(Exercise requirements): Render each line of the rows below as a JSON list of strings, one string per line, leaving out blank lines. Omit the pictures.

(Records provided):
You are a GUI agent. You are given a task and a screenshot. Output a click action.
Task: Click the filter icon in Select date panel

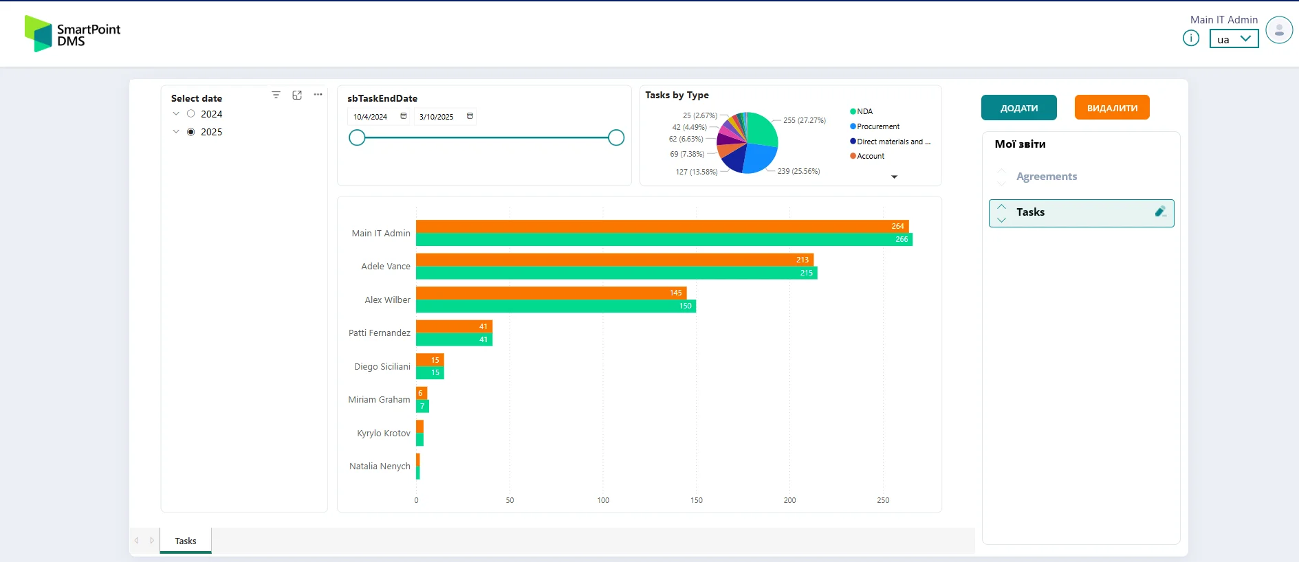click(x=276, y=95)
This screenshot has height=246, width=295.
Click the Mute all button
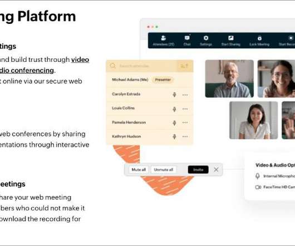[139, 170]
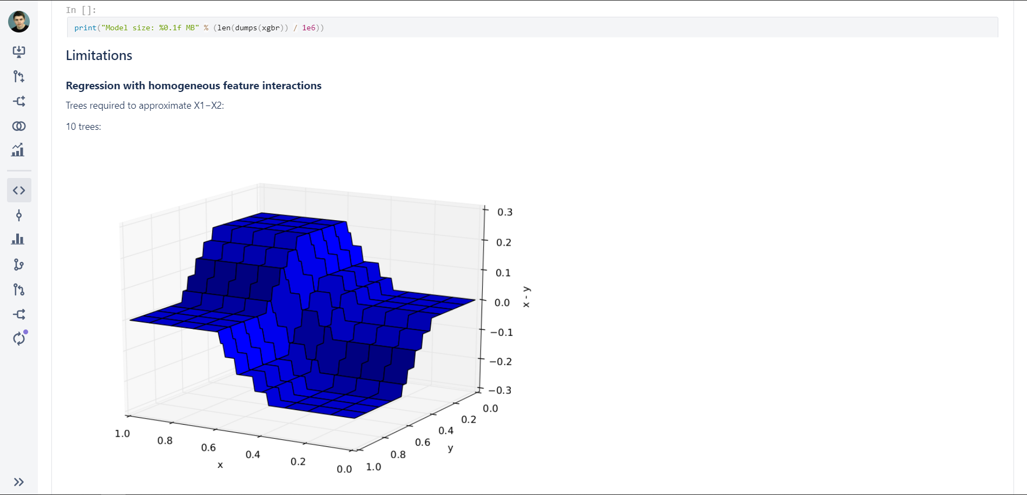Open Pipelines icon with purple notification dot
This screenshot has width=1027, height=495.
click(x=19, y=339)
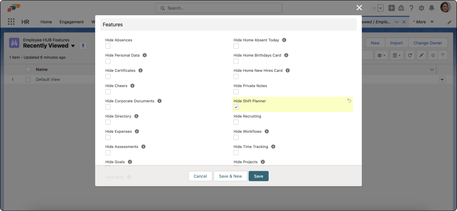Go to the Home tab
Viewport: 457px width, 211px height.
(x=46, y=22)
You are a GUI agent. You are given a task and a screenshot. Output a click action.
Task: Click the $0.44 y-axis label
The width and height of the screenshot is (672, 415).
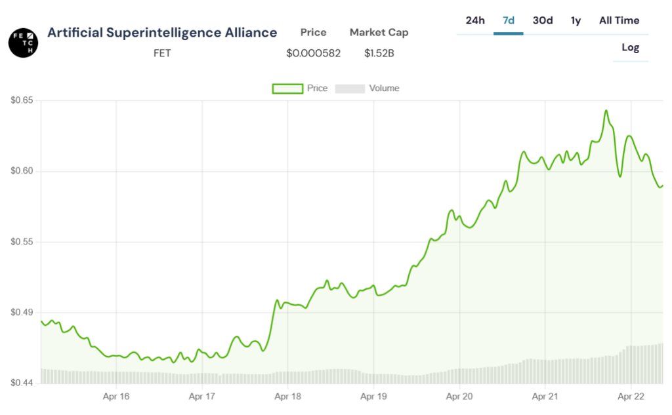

(The reply):
[
  "You are a GUI agent. You are given a task and a screenshot. Output a click action.",
  "Task: Click the filter icon in Select date panel",
  "click(x=276, y=95)",
  "This screenshot has height=246, width=295.",
  "Click the Mute all button",
  "[139, 170]",
  "Open Pipelines icon with purple notification dot",
  "This screenshot has width=1027, height=495.",
  "click(x=19, y=339)",
  "Go to the Home tab",
  "Viewport: 457px width, 211px height.",
  "(x=46, y=22)",
  "You are a GUI agent. You are given a task and a screenshot. Output a click action.",
  "Task: Click the $0.44 y-axis label",
  "The width and height of the screenshot is (672, 415)."
]